10 things to know when you're posted
10
AT THE OLD PLACE:
Have an itinerary well in advance of the move, if necessary. That means know the routes you may have to travel if the move involves driving, and call ahead to book hotels that will allow half a dozen pets. Calling ahead to make reservations also ensures you can specifically request that your family are NOT stuck on the main floor. This will give you ample opportunity to drive the other patrons crazy by permitting your shack wacky children to run up and down the hallways.

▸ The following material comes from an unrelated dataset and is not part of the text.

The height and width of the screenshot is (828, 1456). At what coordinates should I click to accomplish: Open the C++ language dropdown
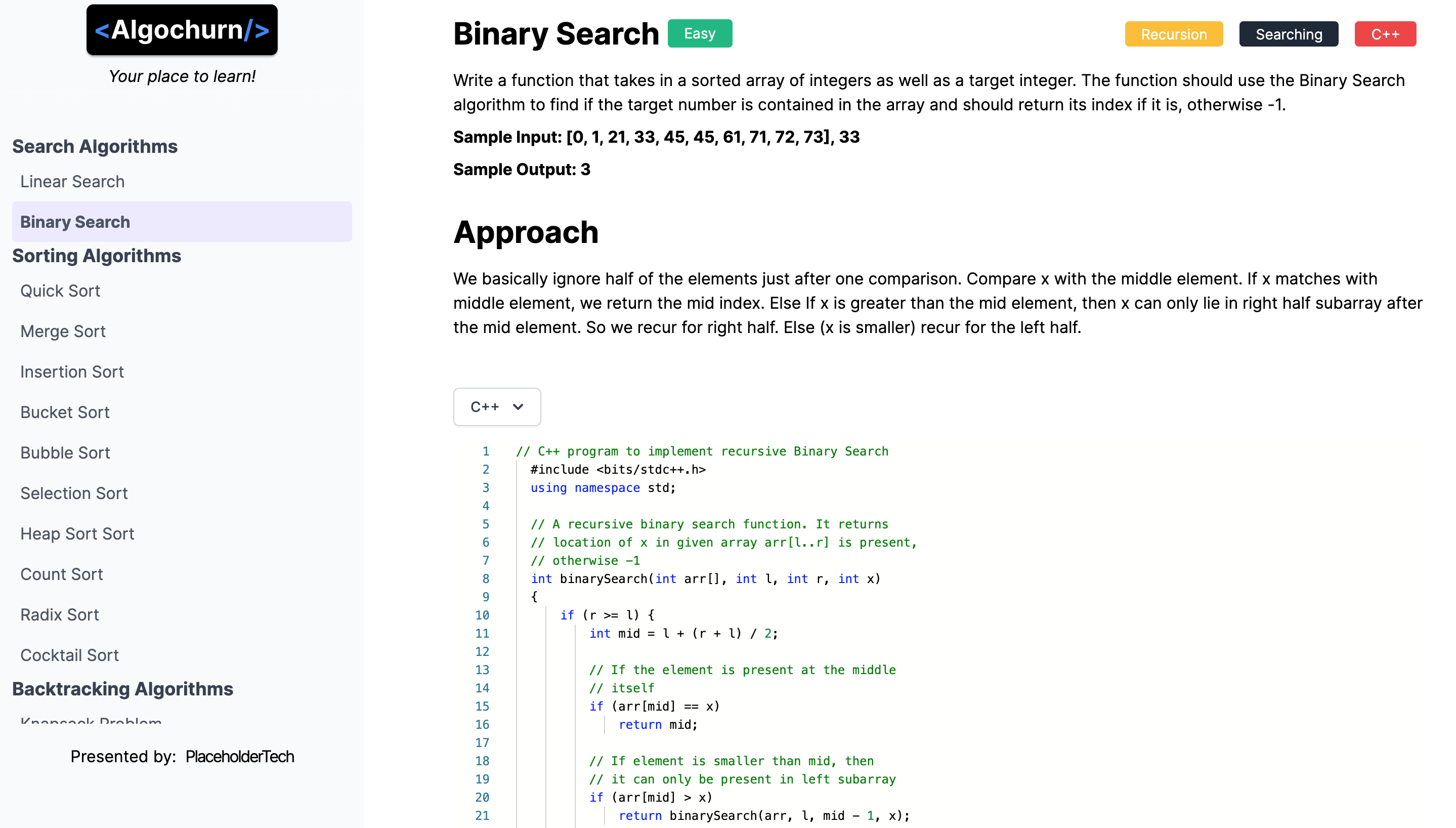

Pack nothing yourself as the military provides very helpful people to do that for you. All you need to do is allow complete strangers to come into your perfectly organized, decluttered space and promptly pile random stuff into wrongly labelled boxes, casting judgmental glances your way if they find anything out of order. If you prefer to pack your own things, be prepared to have the boxes opened by curmudgeonly old guys warning "you won't be covered" if they don't pack FOR you.
Remember...
There's no such thing as goodbye in the military lifestyle, so remember to have a crazy “See you later” party. Just plan for after your furniure and effects are out but before you return your keys. Then, entice the vultures your friends to help you do the march-out cleaning by bribing them with booze, perishables and cleaning products. Many wives will clean someone else's windows if it means they will be able to get plastered and take home a box of any contraband items that are too inconvenient to take along for the move.